This teenager has her life changed by the new artificial pancreas
Video Credit: PA
A 17-year-old girl with type 1 diabetes is the first NHS patient to have an electronic insulin pump installed outside of clinical trials.
Laura Dunion, from Oulton in Leeds, has a device installed which senses blood sugar levels and automatically injects insulin into her body.
Now, Laura doesn’t need to regularly inject herself with the hormone.
When Laura was just eight years old, she was diagnosed with diabetes. She had the device installed at Leeds Children’s Hospital last year.
‘Once I’d heard about it and what it did, I wanted it. It did take time getting used to it because I had to take a big step backward. You kind of had to let it do its job, you can’t do what you’ve always been used to doing’ Laura said.

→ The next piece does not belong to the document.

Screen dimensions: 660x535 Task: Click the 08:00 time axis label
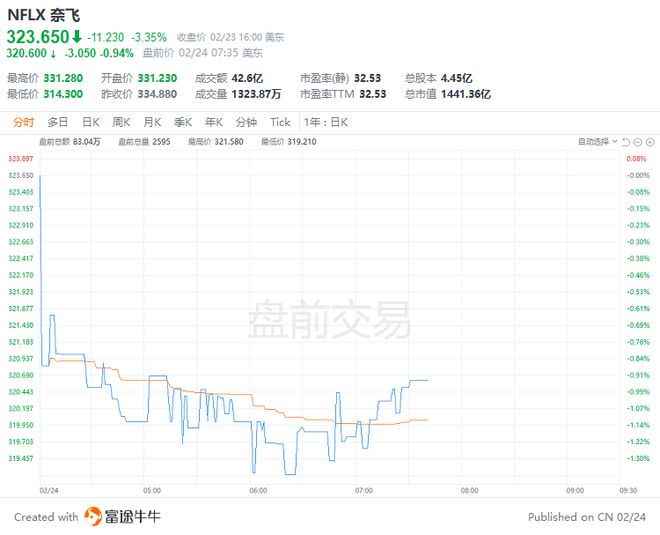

‘I actually had to put my blood in and correct the insulin. Now I had to take a big step back and say “This is what it does, I can’t interfere with it”‘.’
‘[Diabetes has] never stopped me from doing anything but, if I have been doing something and my blood’s dropped, then I’ve had to stop doing what I’m doing to go and sort it out.’

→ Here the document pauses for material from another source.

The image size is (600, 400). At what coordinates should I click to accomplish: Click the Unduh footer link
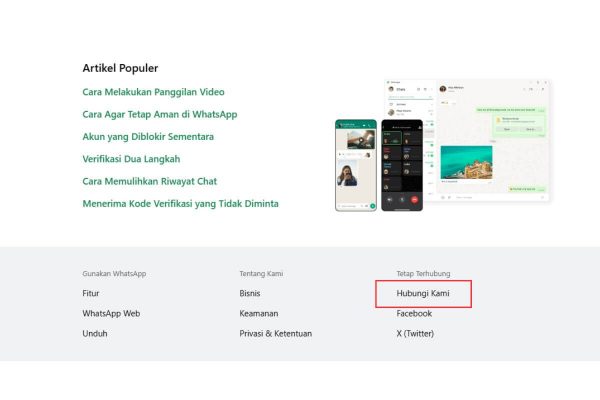(95, 333)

‘Now I can keep doing what I’m doing because I know that my blood is not going to stop me.’
Laura’s mother said: ‘Laura went from being nearly nine years old, out playing in the street and being a bit more independent with her friends, to being a child that I couldn’t leave in a room on her own at all without worrying that she may have a low blood sugar and collapse.’
‘Now, after nine years, I can sleep through the night without worrying about Laura’s blood.’
Laura is happy after having an electronic insulin pump fitted as it has made her life so much easier.